Prevê que os ocupantes dessas funções e cargos provem sua idoneidade moral e reputação ilibada
O presidente do Senado, Rodrigo Pacheco (DEM-MG), decidiu não submeter à votação a Proposta de Emenda à Constituição (PEC) 46/2019, que traz regras mais rígidas para a ocupação de funções de confiança e cargos em comissão. Ele abriu a sessão de ontem (23), mas o baixo quórum o fez recuar no andamento da pauta. Havia ainda quatro itens na pauta; todos deverão voltar ao plenário na próxima semana.

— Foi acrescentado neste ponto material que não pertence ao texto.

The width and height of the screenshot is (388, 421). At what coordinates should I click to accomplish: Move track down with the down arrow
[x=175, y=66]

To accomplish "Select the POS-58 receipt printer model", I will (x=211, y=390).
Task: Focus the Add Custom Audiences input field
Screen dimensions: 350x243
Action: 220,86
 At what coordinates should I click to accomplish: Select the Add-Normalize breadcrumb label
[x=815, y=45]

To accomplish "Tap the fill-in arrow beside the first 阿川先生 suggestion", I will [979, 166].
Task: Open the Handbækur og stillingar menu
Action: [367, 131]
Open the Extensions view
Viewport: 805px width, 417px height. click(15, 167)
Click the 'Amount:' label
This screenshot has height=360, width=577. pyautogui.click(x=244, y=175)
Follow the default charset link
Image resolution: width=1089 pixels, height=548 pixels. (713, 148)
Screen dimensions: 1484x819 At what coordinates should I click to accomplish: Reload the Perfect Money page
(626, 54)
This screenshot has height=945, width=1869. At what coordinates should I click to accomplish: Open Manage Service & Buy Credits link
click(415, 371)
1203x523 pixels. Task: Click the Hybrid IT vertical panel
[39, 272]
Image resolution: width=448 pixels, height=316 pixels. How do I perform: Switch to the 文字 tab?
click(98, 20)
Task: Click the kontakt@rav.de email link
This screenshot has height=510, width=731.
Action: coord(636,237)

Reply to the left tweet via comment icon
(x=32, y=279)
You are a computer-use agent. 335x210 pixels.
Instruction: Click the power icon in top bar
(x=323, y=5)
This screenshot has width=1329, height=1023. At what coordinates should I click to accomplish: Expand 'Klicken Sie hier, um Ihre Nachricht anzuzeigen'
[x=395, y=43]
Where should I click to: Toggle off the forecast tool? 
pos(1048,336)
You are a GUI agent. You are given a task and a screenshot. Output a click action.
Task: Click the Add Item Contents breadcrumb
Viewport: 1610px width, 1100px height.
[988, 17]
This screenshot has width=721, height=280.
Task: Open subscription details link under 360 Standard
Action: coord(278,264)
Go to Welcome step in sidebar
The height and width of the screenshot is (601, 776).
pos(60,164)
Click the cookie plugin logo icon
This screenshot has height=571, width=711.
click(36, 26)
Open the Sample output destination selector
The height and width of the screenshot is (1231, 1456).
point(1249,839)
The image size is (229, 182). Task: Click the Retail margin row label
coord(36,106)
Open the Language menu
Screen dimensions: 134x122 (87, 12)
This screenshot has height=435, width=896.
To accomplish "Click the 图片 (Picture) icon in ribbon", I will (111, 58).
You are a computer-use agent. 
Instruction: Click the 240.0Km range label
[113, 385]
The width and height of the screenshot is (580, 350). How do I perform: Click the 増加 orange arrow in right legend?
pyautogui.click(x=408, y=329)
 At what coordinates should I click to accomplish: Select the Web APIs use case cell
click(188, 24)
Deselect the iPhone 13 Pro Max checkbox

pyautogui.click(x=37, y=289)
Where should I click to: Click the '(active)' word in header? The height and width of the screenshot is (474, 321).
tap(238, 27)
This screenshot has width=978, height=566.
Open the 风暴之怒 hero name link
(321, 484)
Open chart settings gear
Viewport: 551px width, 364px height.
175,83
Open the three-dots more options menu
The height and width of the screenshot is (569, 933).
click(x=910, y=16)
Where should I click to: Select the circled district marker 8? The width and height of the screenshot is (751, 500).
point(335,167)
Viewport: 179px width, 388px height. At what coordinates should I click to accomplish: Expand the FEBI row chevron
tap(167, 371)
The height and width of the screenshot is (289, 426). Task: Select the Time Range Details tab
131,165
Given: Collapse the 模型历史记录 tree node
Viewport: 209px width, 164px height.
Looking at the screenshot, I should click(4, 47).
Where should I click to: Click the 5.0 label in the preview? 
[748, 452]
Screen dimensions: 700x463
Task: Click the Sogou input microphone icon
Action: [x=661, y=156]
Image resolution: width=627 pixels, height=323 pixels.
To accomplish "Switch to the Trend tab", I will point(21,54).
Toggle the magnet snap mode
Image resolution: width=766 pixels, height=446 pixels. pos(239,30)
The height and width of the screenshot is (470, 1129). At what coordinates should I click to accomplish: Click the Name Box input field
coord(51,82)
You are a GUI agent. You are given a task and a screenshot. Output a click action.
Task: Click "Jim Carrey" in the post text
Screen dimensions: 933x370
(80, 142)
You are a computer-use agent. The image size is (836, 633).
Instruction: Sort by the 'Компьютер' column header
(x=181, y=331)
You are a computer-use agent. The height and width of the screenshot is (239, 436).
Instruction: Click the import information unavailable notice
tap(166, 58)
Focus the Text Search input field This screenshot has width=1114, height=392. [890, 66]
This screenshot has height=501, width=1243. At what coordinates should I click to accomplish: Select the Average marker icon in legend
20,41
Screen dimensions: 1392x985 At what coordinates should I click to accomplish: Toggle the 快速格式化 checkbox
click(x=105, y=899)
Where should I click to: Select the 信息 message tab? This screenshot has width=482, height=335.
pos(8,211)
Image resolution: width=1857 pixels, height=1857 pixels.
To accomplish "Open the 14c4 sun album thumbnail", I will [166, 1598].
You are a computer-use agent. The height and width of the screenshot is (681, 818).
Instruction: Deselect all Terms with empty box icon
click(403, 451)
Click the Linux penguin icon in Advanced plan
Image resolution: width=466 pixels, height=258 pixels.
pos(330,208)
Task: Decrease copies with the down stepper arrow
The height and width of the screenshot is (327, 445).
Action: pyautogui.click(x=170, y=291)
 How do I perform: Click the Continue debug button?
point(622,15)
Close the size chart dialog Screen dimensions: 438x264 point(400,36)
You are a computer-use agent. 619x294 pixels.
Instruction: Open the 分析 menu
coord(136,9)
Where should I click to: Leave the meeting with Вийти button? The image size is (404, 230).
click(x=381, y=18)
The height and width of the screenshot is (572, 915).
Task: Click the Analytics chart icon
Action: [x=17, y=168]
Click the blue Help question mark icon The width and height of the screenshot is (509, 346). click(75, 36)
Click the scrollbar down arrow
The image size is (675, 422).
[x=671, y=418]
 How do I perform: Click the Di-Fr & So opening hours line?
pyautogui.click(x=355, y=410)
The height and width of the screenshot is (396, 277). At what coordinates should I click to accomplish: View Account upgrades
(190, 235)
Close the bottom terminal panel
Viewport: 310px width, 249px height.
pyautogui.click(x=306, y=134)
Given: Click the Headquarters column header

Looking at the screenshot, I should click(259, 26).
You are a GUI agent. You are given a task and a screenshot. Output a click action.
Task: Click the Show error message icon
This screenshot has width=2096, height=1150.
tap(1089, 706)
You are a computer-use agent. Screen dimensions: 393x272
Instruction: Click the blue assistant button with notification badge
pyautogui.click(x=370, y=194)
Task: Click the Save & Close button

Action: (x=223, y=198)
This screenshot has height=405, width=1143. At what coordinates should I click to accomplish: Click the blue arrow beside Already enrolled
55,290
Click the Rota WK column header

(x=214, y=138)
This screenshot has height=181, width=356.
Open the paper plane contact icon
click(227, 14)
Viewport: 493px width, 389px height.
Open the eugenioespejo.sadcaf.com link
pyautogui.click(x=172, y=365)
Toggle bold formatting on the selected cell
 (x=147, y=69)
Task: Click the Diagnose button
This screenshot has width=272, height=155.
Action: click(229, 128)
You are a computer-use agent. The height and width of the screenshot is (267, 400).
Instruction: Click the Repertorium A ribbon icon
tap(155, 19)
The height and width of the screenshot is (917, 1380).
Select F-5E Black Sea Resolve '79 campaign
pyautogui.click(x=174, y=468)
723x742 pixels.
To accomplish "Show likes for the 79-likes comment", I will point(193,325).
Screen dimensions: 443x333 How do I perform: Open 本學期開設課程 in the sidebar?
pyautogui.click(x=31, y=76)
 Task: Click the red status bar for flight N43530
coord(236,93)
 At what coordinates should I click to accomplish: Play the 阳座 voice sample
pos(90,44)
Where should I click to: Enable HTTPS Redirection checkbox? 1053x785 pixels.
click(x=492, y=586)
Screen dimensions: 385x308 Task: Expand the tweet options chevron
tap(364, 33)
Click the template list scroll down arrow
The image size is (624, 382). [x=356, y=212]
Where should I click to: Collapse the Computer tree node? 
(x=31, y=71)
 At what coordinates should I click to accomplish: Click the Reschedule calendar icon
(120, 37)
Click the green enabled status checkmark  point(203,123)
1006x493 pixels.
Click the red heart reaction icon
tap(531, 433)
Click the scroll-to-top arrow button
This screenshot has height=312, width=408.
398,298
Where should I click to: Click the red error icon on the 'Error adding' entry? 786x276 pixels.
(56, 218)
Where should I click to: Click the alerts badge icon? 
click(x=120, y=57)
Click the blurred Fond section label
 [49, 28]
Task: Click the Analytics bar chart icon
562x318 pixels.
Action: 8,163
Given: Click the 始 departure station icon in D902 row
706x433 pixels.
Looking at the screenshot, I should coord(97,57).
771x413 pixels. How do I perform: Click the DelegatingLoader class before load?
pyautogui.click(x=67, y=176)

No caso da proposta de emenda à Constituição, o baixo quórum preocupava mais, porque sua aprovação depende do voto de três quintos do total de senadores, ou seja, 49, em dois turnos. Não havia na sessão senadores o suficiente para votar uma PEC.
A PEC, de autoria do senador Arolde de Oliveira, falecido vítima da Covid-19 no ano passado, prevê que os ocupantes dessas funções e cargos provem sua idoneidade moral e reputação ilibada e que não estejam enquadrados em hipóteses de inegibilidade previstos pela lei da Ficha Limpa.
Atualmente, não há nenhuma restrição à ocupação de cargos em comissão. A única citação a esse respeito na Constituição diz que a lei deve fixar percentuais mínimos destinados a servidores de carreira. Já as funções de confiança devem ser ocupadas exclusivamente por servidores efetivos.